Delete all the ISO files you used throughout this lab and empty the Recycle Bin. Run an optimization job and then run a garbage-collection job. View the chunk store size after the jobs are complete using the cmdlet Get-DedupMetadata. The following illustration shows the reduction in our chunk store when we performed this exercise in the lab.

Checking for Corrupt Volumes

The last thing in relation to dedup that we will talk about in this chapter is volume corruption checks. As you can imagine, the more commonality found in files, the more the chunk store will grow, and the more reparse points that will exist on disk.

Imagine if the disk sector where part of a chunk exists became corrupted. You’d risk losing potentially hundreds or thousands of files. Although this is a rare occurrence, especially if you combine it with resiliency techniques, there is a potential for it to happen. Dedup has some special built-in checks that will prevent this from happening.

For example, dedup has redundancy for critical metadata; it also provides redundancy for the most accessed chunks (if a chunk is accessed more than 100 times, it becomes a hot spot). It provides a log file to record the details of any corruption, and later through the use of scrubbing jobs it will analyze the log and make repairs.

Repairs can be made from the backup of the working copy when referring to the critical metadata or the hot spots. If you have dedupped a mirrored storage space, dedup can use the mirrored data to repair the chunk.

As with optimization jobs and garbage-collection jobs, scrubbing jobs happen on a scheduled basis and can be configured to happen more often than the default of one week.

You can trigger a job with PowerShell using the following syntax:

Start-DeDupJob –Type Scrubbing –Volume E:

This will invoke a verification job against the E: drive volume but will check only the entries in the corruption log file.

To check the integrity of the entire deduplicated volume, use the following command:

Start-DeDupJon –Type Scrubbing –Volume E: -full

To review the output of the scrubbing, check Event Viewer. All output for a scrubbing job is stored in Event Viewer Applications and Services Logs Microsoft Windows Deduplication Scrubbing. See Figure 12.87.

Figure 12.87 Event Viewer Scrubbing log

The Bottom Line

Create a storage pool on a virtual disk. Storage is an ever-growing business requirement. If you were constantly buying SAN solutions to meet this need, it would prove very costly. Also, it is very hard to predict what you may need in a year’s time. How would you manage your storage to get the most out of it and to meet your future storage needs?

Master It In your lab create a storage pool using the GUI with three disks. Create a virtual disk three times the size of the total usable capacity of the disk. Format it and get it ready to use.

Create additional storage on a virtual disk. A common occurrence in enterprises today is last-minute requests for provisioning of applications that require large amounts of storage. Often the storage available locally in the server is not large enough to meet the need. How can you get additional storage onto the server without adding local storage?

Master It In your lab deploy an iSCSI target, create a virtual disk, and then connect your server to use the newly created storage.
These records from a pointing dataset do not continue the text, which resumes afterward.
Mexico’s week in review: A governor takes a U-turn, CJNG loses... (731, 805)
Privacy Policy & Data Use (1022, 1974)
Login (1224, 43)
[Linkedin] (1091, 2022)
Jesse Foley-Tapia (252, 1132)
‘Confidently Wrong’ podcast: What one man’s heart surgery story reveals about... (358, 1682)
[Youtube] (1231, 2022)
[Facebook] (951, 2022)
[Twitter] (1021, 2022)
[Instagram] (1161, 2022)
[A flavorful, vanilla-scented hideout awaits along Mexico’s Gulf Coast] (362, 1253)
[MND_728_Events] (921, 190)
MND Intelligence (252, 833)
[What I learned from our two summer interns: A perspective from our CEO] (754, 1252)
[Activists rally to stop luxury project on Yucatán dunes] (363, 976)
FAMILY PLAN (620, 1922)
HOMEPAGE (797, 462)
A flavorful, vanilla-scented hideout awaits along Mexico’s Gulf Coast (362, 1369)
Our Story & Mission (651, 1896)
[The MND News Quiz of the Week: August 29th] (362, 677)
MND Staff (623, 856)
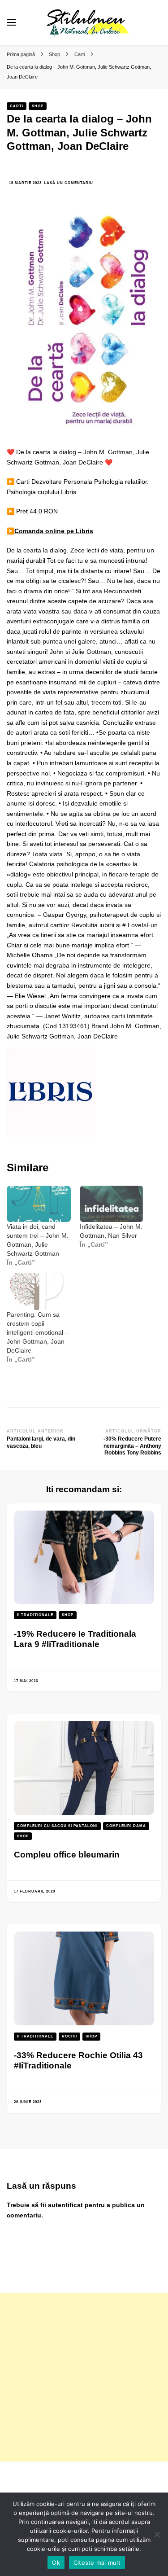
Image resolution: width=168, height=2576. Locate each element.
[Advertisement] (84, 2377)
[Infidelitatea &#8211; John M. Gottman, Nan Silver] (112, 1204)
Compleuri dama (126, 1826)
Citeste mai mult (97, 2562)
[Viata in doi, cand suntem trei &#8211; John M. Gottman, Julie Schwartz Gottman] (39, 1204)
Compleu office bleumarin (67, 1854)
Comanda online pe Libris (53, 530)
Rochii (69, 2036)
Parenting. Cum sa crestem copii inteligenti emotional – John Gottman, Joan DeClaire (38, 1332)
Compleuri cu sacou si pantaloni (57, 1826)
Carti (16, 106)
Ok (56, 2562)
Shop (37, 106)
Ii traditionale (35, 1615)
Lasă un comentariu (68, 183)
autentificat (65, 2204)
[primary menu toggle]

Use deduplication techniques to reduce file size. Part of the reason behind data growth in today’s environments is the availability of storage, but storage will become a problem sooner rather than later. A high percentage of these files contain a large degree of identical data patterns, but using deduplication techniques can dramatically reduce the disk space required and make better overall use of the storage in place.

Master It In your lab copy an ISO multiple times into different shares, and repeat for office documents that are not located on your System volume. Enable Deduplication on the data drive, and exclude a share of importance in your environment.